The technology will cut up to 20% of CO2 emissions compared to current practices on site. The order given to Denmark-based FLSmidth includes what is said to be the world’s largest gas suspension calciner system and a complete grinding station, adding another 120% grinding capacity.
FLSmidth adds that the order is set to provide significant reductions in carbon emissions to CBI Ghana’s cement production outside of Accra in southern Ghana. Together with the new grinding station, Swiss-owned CBI expects both financial and environmental return-on-investment from lower specific CO2 emissions, energy and fuel savings, and reduced costs from clinker imports.
“Ghana is the perfect location for using clay as an environmentally friendly alternative to clinker,” says Frédéric Albrecht, CEO at CBI Ghana. “West Africa is traditionally a clinker- and cement importing region due to the lack of suitable limestone reserves. Developing countries with their young populations and a growing need for infrastructure and housing represents the future in cement consumption. Calcined clay cements are the most sustainable alternative to traditional clinker-based cement. With the support from FLSmidth, we will be able to operate clay calcination in a large scale."
FLSmidth says that using calcined clay to minimise the need for traditional, carbon-intensive clinker is a key technology in eliminating the environmental footprint from cement production, which today accounts for 7-8% of the world’s CO2 emissions.

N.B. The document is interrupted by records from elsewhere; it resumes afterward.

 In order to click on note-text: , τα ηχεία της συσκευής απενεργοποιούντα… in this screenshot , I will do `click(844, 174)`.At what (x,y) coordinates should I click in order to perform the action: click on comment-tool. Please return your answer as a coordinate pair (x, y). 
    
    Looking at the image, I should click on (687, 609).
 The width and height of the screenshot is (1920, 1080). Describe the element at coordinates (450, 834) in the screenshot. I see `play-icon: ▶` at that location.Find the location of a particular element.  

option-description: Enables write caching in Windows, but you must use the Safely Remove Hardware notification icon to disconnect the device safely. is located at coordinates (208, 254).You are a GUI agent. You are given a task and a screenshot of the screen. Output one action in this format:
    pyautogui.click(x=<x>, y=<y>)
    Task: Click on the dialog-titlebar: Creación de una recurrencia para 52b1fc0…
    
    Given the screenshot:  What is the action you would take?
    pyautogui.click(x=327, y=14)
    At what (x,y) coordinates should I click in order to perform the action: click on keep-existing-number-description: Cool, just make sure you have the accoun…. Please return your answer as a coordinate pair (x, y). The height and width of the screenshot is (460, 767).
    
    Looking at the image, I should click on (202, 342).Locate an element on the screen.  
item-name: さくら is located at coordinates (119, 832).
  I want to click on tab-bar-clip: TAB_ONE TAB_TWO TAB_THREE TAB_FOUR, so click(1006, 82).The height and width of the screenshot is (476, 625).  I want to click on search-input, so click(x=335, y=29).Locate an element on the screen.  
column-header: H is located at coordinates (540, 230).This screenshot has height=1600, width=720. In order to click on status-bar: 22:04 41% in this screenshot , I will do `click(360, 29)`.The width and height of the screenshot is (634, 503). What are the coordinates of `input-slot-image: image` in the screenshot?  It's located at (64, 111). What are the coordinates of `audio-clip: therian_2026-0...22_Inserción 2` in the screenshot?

“In the light of the commitments made by the international community – most recently at COP 26, the CBI Ghana project is yet another example of how the cement industry is responding to the need for more environmentally friendly processes,” says Carsten Riisberg Lund, cement industry president at FLSmidth.
“Using clay as a supplement in the cement production is not new – it has been done for decades. But, with our new clay calciner system, we can produce a highly reactive clay that is able to substitute between 30-40% of the clinker in the final product, resulting in up to 40% CO2 reductions per ton of green cement compared to traditional OPC cement."